Abstract PS4-04-14: Evaluation of TNBC-PDX Models for Personalized Medicine

Abstract Background: Triple-negative breast cancer (TNBC) is known to be highly heterogeneous compared to other subtypes. Establishing reliable preclinical models is essential for personalized treatment strategies, such as selecting effective drugs for each patient. Patient-derived xenograft (PDX) models, created by transplanting patient tumors into immunodeficient nude mice, are considered to more accurately replicate tumor diversity and drug responses. This study aimed to evaluate the retention of clinically relevant biomarkers in TNBC-PDX models. Methods: With approval from the Kobe University Institutional Review Board (Approval number: B200006), tumor tissues were collected from TNBC patients who met the inclusion criteria and provided informed consent. The tissues were implanted into nude mice to establish TNBC-PDX models. Expression of key biomarkers—EGFR, AR, CK5/6, HER2, and Trop-2—was assessed in both the original patient tumors and corresponding PDX tumors using immunohistochemistry. Results: EGFR and Trop-2 expression was retained in all models.
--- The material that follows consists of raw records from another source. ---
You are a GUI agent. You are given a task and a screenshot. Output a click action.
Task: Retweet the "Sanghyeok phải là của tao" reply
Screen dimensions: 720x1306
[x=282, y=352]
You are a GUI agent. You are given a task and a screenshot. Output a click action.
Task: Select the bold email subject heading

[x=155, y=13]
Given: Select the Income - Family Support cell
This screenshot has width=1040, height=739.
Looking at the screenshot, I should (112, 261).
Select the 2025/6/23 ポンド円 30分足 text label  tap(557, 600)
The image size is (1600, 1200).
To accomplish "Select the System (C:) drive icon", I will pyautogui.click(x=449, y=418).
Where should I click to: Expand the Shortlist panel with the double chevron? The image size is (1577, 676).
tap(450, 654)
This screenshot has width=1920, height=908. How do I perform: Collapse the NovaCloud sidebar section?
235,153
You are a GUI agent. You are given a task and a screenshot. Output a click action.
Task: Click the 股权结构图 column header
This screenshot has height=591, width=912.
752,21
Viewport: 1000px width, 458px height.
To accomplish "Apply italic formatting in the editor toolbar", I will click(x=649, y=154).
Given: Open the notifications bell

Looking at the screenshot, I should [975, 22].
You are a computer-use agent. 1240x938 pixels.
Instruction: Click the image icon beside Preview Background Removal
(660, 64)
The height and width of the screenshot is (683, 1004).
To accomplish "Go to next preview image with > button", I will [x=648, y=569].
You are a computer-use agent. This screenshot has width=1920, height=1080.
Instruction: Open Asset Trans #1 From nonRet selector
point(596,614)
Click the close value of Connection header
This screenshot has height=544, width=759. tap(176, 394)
However, AR expression was not preserved. CK5/6 and HER2 showed variable expression across cases. Conclusion: TNBC-PDX models are promising tools for drug evaluation in personalized medicine. However, since some biomarkers, such as AR and CK5/6, may not be consistently retained, prior validation of biomarker expression is essential for accurate therapeutic evaluation. Citation Format: S. Inoue, M. Miki, M. Yamamoto, H. Tanino, T. Kunihisa, S. Inubushi. Evaluation of TNBC-PDX Models for Personalized Medicine abstract. In: Proceedings of the San Antonio Breast Cancer Symposium 2025; 2025 Dec 9-12; San Antonio, TX. Philadelphia (PA): AACR; Clin Cancer Res 2026;32(4 Suppl):Abstract nr PS4-04-14.